Ultimately, the metrics most likely to be useful in assessing whether and how GHSA accelerates progress toward global health security are those that combine measurements of processes, such as developing a targeted infrastructure or human resource capacity, with performance-based assessment tools that evaluate functional outcomes, such as the time between the index case of a priority disease and the first reports of the event to the appropriate level for action, or the number of reported cases supported by laboratory confirmation. Examples can be drawn usefully from systems that have already been tested internationally to measure progress toward disease control and prevention targets, and from the setting of international standards that can be adapted nationally for certification or accreditation processes.

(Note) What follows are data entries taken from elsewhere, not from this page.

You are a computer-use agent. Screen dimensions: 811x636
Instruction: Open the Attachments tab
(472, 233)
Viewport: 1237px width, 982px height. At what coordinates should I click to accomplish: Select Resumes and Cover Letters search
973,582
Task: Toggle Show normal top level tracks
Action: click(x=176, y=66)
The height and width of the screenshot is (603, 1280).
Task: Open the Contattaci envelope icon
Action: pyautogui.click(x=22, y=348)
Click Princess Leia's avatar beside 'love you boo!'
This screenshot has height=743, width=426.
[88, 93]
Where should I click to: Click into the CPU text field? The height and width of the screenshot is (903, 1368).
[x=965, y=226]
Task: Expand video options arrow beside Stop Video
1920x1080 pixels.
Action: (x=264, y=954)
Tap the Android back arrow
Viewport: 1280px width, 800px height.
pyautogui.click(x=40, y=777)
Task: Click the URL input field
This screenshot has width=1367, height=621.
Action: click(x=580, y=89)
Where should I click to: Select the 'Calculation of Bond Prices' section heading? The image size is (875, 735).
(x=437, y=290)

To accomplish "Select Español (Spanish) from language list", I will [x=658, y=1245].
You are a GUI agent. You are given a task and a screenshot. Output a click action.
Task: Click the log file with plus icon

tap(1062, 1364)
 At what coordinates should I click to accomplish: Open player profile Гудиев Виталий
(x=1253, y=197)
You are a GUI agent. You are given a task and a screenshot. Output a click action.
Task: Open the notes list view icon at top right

While many of the 256 attributes outlined under the monitoring framework align with GHSA targets, they are not one and the same. For example, no specific attributes under the IHR Core Capacity Framework address effective programs for vaccination against epidemic-prone diseases. A detailed assessment of how the GHSA targets and objectives align and can be measured with IHR attributes is provided in Supplementary Table 1 (available online at www.liebertonline.com/bsp).
IHR Post-2016
Technically, the last self-assessment reporting deadline for IHR implementation described in the IHR agreement will come in June 2016, but the process of monitoring the development, strengthening, and sustaining of IHR (2005) core capacities is not expected to end with the final 2-year extension period. WHO is developing guidance on post-2016 reporting and implementation support, as well as elaborating on the process for evaluating, collaboratively revising, and supporting national action plans for those States Parties that submit a 2-year extension request in June 2014. One of the most important steps to ensure success in meeting the requirements of the IHR (2005) is to measure acceleration through measuring and understanding baselines. Clearly, financial resources will be required to scale up programs for disease detection and response, building on existing systems. However, resources can also include the sharing of best practices and lessons learned, as well as the analysis of structural obstacles that prevent national health officials from achieving their goals for capacity building, event detection and verification, and effective responses. By finding areas of overlap between the objectives of IHR and GHSA, and by developing tools and forums to share information on capacity building and lessons learned in public health preparedness, the US and its partners in GHSA have the opportunity not just to accelerate progress toward global health security, but to build a blueprint for sustaining those gains well beyond 2016.